И они разбежались. Максим в сторону сарайчика, Ибрагим к «Ниве». Когда Максим подбежал к сараю, его внимание привлекли странные звуки, раздающиеся изнутри. Какое-то мычание. Или рычание. Коров Максим в детстве видел в деревне, куда родители выезжали из Москвы каждое лето. На корову не похоже. «Может овцы?» подумал Максим. Звук повторился. «Нет. Нет тут никаких овец».

Максим прошел мимо бочки с бензином, мимо канистр и осторожно приотворил ворота сарайчика. Он в принципе внутренне уже был готов увидеть что-то неприятное. Но не это.

Сарай был изнутри подперт двумя столбами. К каждому столбу толстой грязной веревкой был примотан стул. На одном стуле сидела привязанная пожилая седая женщина. Она давно потеряла сознание и свесила на плечо голову, с выбившимися из под платка седыми прядями. «Мычание» издавал старик так же привязанный к стулу, с грязными тряпками во рту. Он грыз эти тряпки, напрягал все силы, чтобы порвать связывающие его веревки, но ничего не выходило. В его глазах была какая-то мольба слитая с ужасом, и болью. Он смотрел вперед себя, где на верстаке пропитанном машинным маслом лицом вниз лежала обнаженная девочка лет десяти-двенадцати, дергаясь как умирающая бабочка. А над ней завис мужик, сквозь распахнутую рубашку которого отлично было видно мощные грудные мышцы поросшие кучерявыми волосами. У мужика были спущены штаны, и он резко двигался вперед и назад. Ему явно нравился процесс.

Дальнейшее Максим помнил очень смутно. Ему все казалось, что он сделал что-то плохое. Плохое, но совершенно необходимое для того, чтобы собрать расколовшийся, разваливающийся мир во что-то целое.

Ибрагим только услышал какой-то шум и, бросив машину, побежал в сторону сарая. Когда он в три прыжка добежал до места то увидел нового, незнакомого ему Максима. Этот новый Максим был занят важным и серьезным делом — отрезал голову у еще живого человека. Лицо Максима было в крови, которая хлестала из артерий в шее. Человек вцепился руками в руки Максима, но тому это особенно не мешало, и он продолжал активно орудовать ножом. Человек дрыгнул пару раз ногами и умер.

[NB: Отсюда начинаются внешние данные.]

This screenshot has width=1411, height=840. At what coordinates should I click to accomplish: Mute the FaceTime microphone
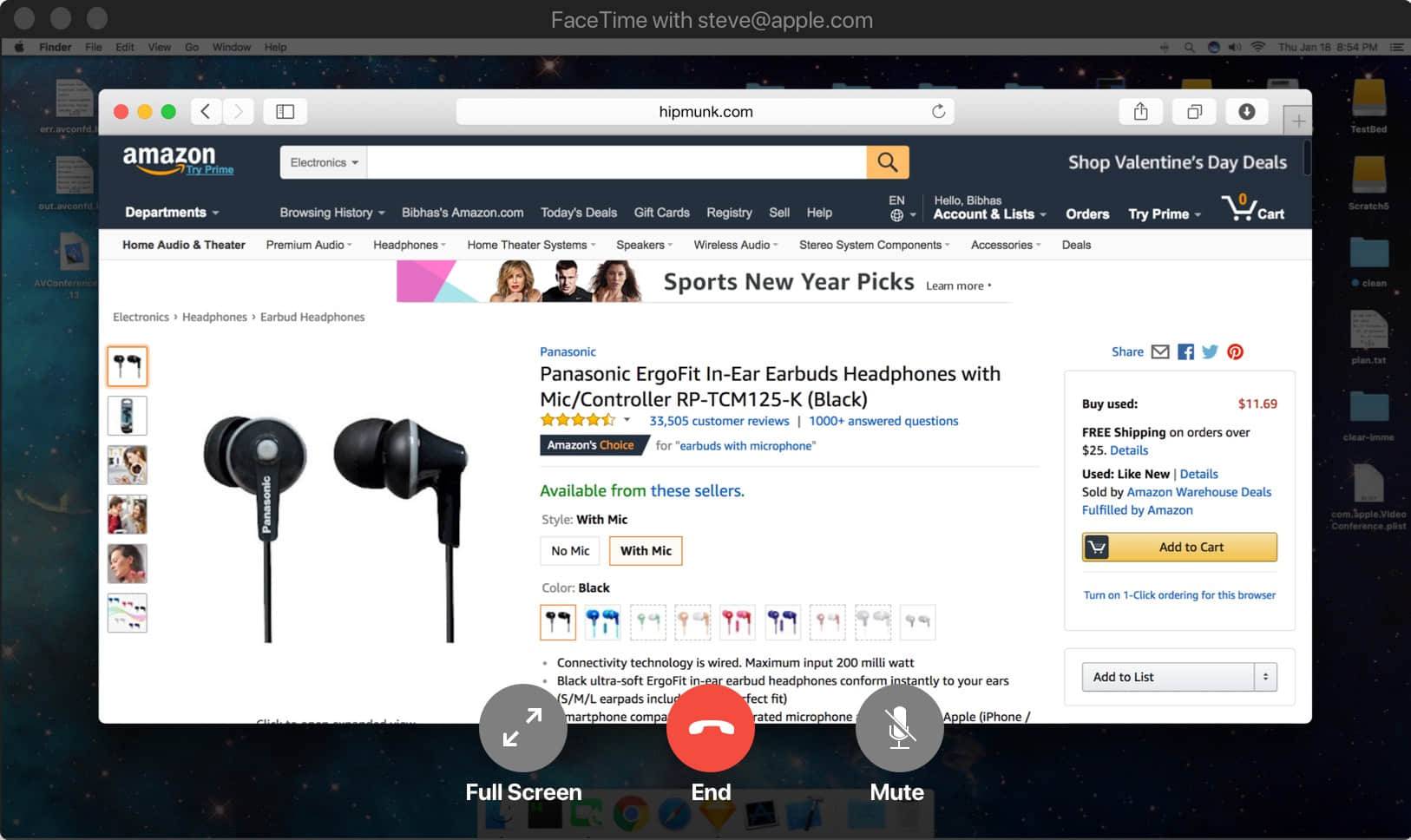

Ибрагим сначала даже не понял, что происходит, и начал медленно поднимать пистолет в сторону товарища. Но потом увидел сползающее с верстка голое тело, бросил взгляд на мертвеца со спущенными штанами, связанных стариков и быстро метнулся по углам. Схватился было за левое ухо в поисках рации, вспомнил, что рация осталась в лагере по приказу Коновальца, плюнул и ужом скользнул к связанному старику. Ибрагим посмотрел старику в глаза, приложил палец к губам, дождался кивка и разрезал тряпки стягивающие рот заложника.

— Сколько их?

— Много. Пять или семь. — старик едва мог говорить, так свело челюсти. — Еще старшая внучка наверху. Спасите ее. Спасите!

Дед заплакал.

Ибрагим, крутясь как волчок, разрезал веревки, стягивающие руки и ноги старика.

— В угол! Держаться тихо. Тише воды — ниже травы!

Повернулся, чтобы взять девочку и передать старику и увидел, что Максим сидит на обезглавленном туловище и смотрит в лицо отрезанной голове.

— Максим!

Тот не шелохнулся.

— Перст!

Максим поднял на Ибрагима глаза.

— Что ты там пытаешься высмотреть? Вставай. Работать пора.

Максим швырнул голову в угол и поднялся.

— Извини. Наверное, рога искал или жвала какие-нибудь.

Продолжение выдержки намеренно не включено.